In this formula （3） Let's take a look at it alone $y = 1$ and $y = 0$ The case when , Look at the goals they want to optimize ：

When $y = 1$ When ( $\theta^Tx>>0)$ By analyzing the formula (3) Only the first half is left $-log(\frac{1}{1+e^{-\theta^Tx}})$ , This will be $\theta^Tx=z$ We can get a follow $z$ Curve of value change ：

When $z$ When the value of gradually increases , The value of this function tends to $0$ Of

That explains , Why to be $y = 1$ Usually when $\theta^Tx$ Set it very big . This is because in the $y = 1$ The whole loss function $L(y,\hat{y})$ There's only... Left $-log(\frac{1}{1+e^z})$ At this time, set a big $\theta^Tx$ It's going to lead to the whole thing $L(y,\hat{y})$ Very small , It will reduce as much as possible loss Purpose .

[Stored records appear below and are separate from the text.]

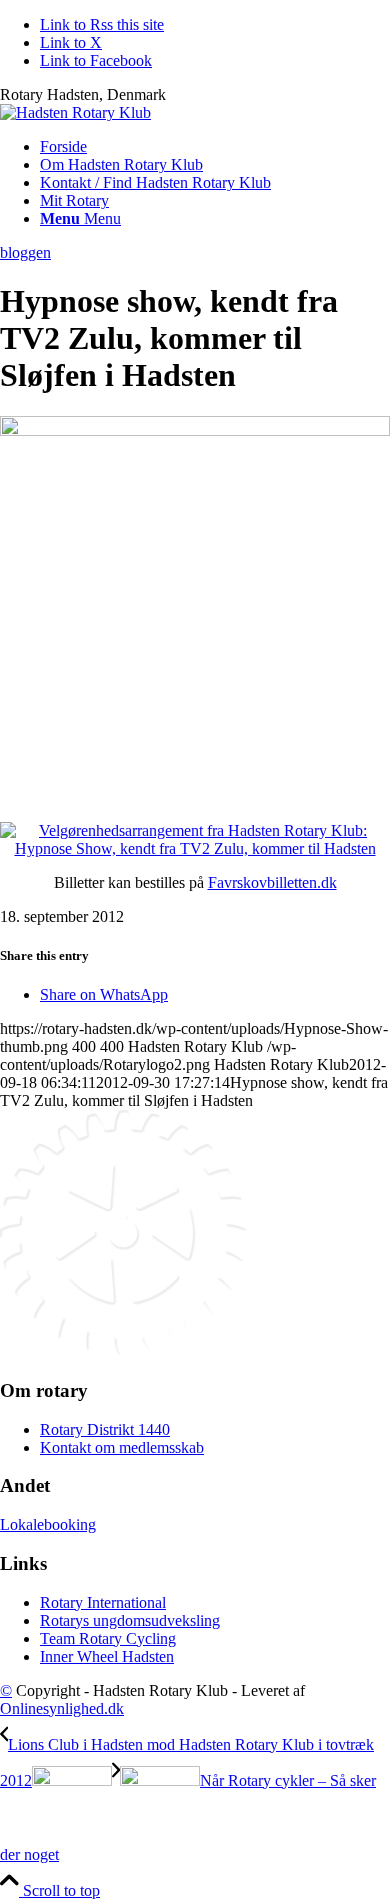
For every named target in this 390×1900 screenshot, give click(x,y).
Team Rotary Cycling (108, 1638)
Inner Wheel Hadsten (107, 1656)
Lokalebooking (48, 1524)
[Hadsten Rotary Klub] (75, 112)
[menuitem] (215, 147)
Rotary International (103, 1602)
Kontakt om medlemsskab (122, 1447)
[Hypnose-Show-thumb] (195, 430)
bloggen (25, 252)
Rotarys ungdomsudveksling (130, 1620)
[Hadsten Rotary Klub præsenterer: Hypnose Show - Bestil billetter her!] (195, 848)
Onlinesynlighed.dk (62, 1708)
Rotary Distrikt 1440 (105, 1429)
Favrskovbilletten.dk (272, 882)
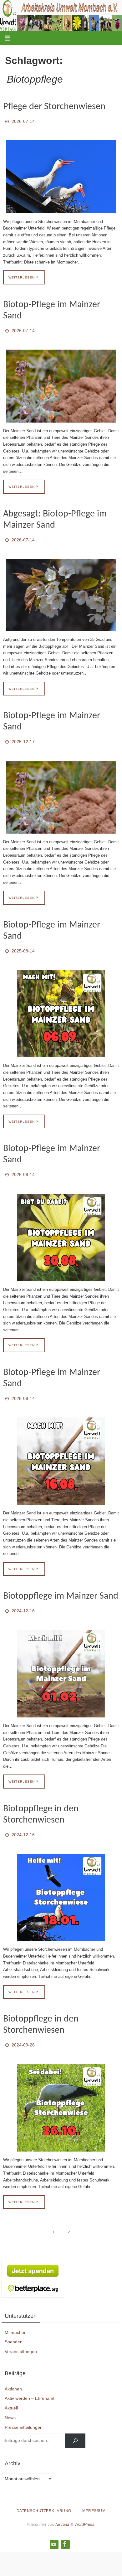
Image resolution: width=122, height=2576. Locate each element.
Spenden (14, 2324)
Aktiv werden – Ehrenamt (29, 2381)
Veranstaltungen (21, 2333)
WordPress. (85, 2507)
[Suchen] (75, 2423)
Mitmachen (16, 2314)
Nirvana (62, 2507)
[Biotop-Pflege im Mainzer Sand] (61, 382)
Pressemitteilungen (24, 2409)
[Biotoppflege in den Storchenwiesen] (61, 1882)
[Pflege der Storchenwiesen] (61, 175)
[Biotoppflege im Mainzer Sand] (61, 1660)
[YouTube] (54, 2527)
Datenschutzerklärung (44, 2493)
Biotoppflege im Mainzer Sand (60, 1584)
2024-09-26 (23, 2028)
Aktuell (11, 2390)
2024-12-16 (23, 1597)
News (10, 2400)
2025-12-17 (23, 735)
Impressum (93, 2493)
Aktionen (13, 2371)
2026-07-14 (23, 120)
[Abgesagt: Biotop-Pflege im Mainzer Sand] (61, 589)
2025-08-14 (23, 943)
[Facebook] (65, 2527)
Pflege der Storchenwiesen (54, 107)
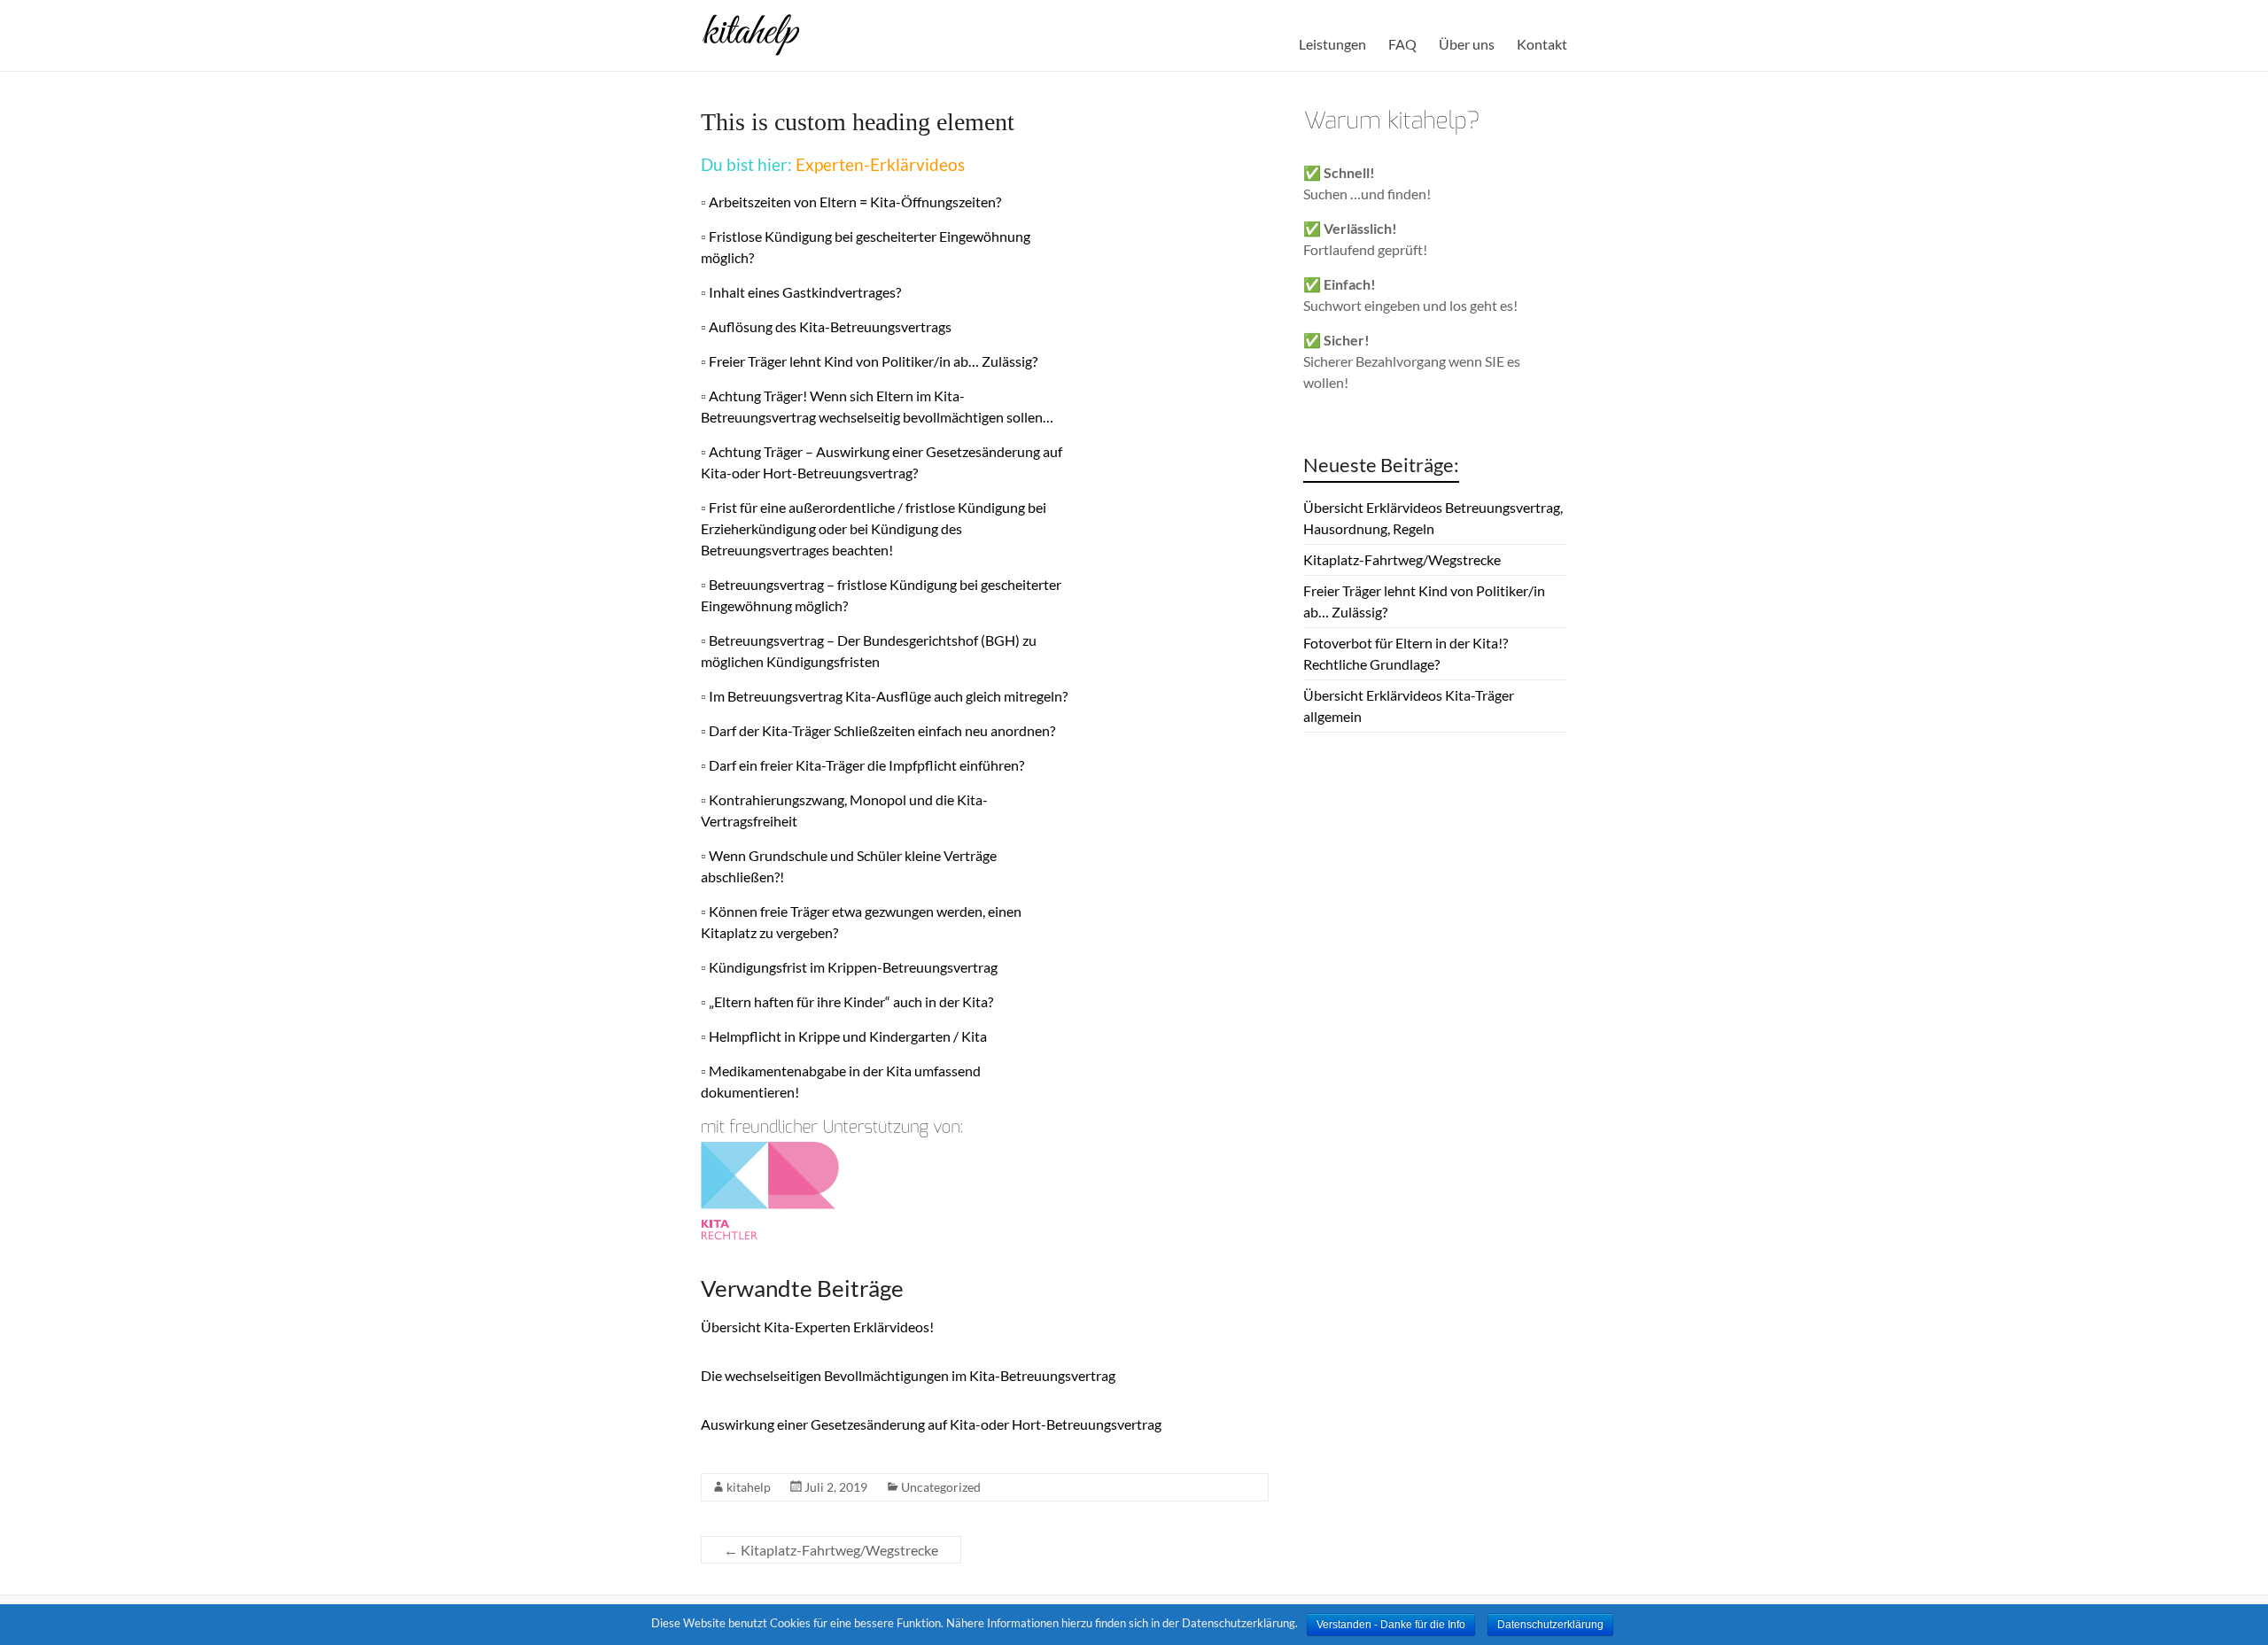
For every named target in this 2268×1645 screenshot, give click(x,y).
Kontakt (1542, 43)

Empathy , about $y = 0$ The situation of , You can also see a curve when you come $L(y,\hat{y})$ :

You can also draw an intuitive conclusion from this diagram , When $y = 0$ When , take $\theta^Tx$ The setting is small , Because this time will also lead to $L(y,\hat{y})$ Very small

SVM Improvement

SVM It can be seen as improving the loss function on the basis of logarithmic probability regression ,logistic regression The loss function can be divided into two parts , It has also been discussed above , Look at here SVM The design of the , He put the two parts in $1$ and $- 1$ Pull the value between to $0$ 了 , It's hard $y = 1$ and $y = 0$ A gap has been dug between the situation of .
In this case, how to express in mathematical form SVM What about the loss function of ？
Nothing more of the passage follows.